As poultry farmers and as members of the America Pastured Poultry Producers Association, we get asked from time to time the question, ” Is pastured poultry the same as free range?”   The answer, in short, is “no” but it’s a play on words created by the food industry that brings us to that answer.    

What Does ‘Free-Range’ Mean?

Who can argue with “free-range eggs”, right?   For most of us, that gives us the impression of a flock of chickens foraging across an open pasture.  However,  “free-range” is a USDA label which basically means the birds have access to the outdoors and aren’t raised in cages. That’s a broad definition, and it’s abused by the large poultry companies with a government-sanctioned production loophole.   A company can still house its hens in a large building and still keep its hens indoors all day, merely adding a few small doors that are open for a few minutes a day.  It may not be physically possible for all of the hens to exit those doors in the few minutes they are open, but it still counts as “free-range” thanks to the lobbyists (and commercial giants) who influenced the lawmakers.  As long as there are no individual cages, that is good enough.  So the carton in the store may have a graphic of chickens roaming the green pastures but that is likely not the hens’ daily life as much as it is an advertising image.  

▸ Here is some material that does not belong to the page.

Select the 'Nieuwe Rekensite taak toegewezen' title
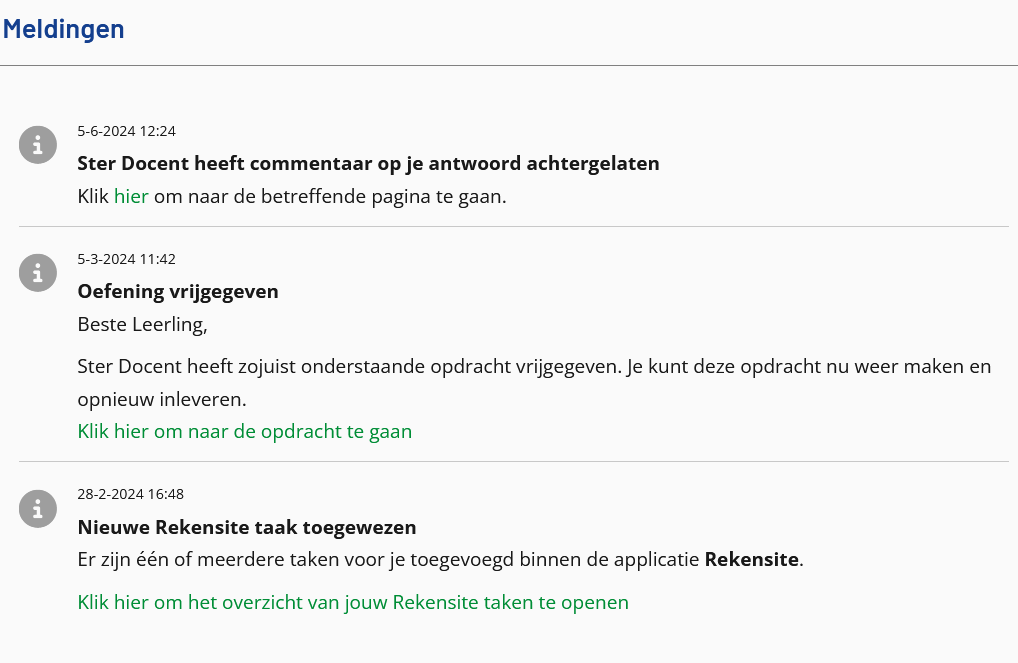Image resolution: width=1018 pixels, height=663 pixels. [247, 527]
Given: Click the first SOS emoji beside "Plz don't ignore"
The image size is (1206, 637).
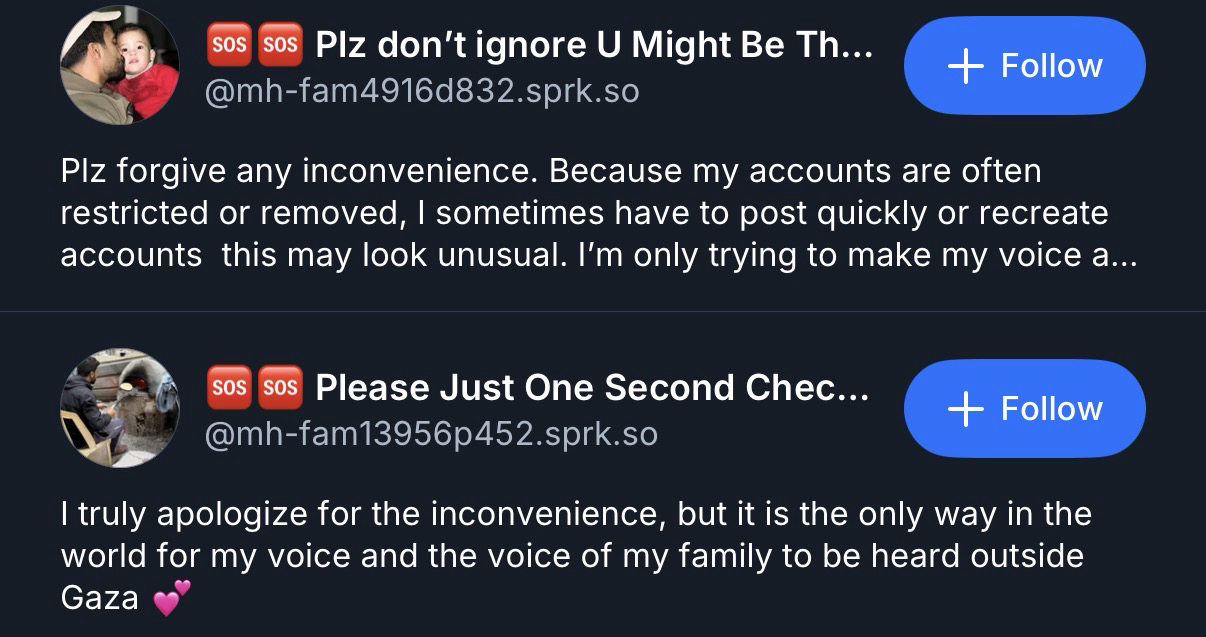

Free-range implies a bird on range or pasture, but pasture or outdoors is not actually required or enforced. This is a fundamental deceit in the free-range organic chicken, turkey, or eggs that you buy from commercial poultry brands. 

What about Pastured Poultry then?

To Sweet Gum Farm Pastured Poultry means that the birds live out on pasture starting around 3 to 4 weeks of age in mobile coops or, as the coops are also known, chicken tractors. These chicken tractors are moved on a regular schedule to give them fresh grass. To help protect them against predators we “day range” them which means we secure them in the tractor at dusk, letting them out again in the morning. This protects them from owls, raccoons, possums, skunks, coyotes, as well as other predators.   It is not just people who like to eat chicken.  With the chickens being on pasture all of the time this allows them to consume grasses, bugs, worms and anything else they can find.  However, proper nutrition for chickens can’t be met with grass and bugs alone; to make sure all of their nutritional requirements are met we also provide them with a non-GMO feed, along with grit to ensure proper digestion. 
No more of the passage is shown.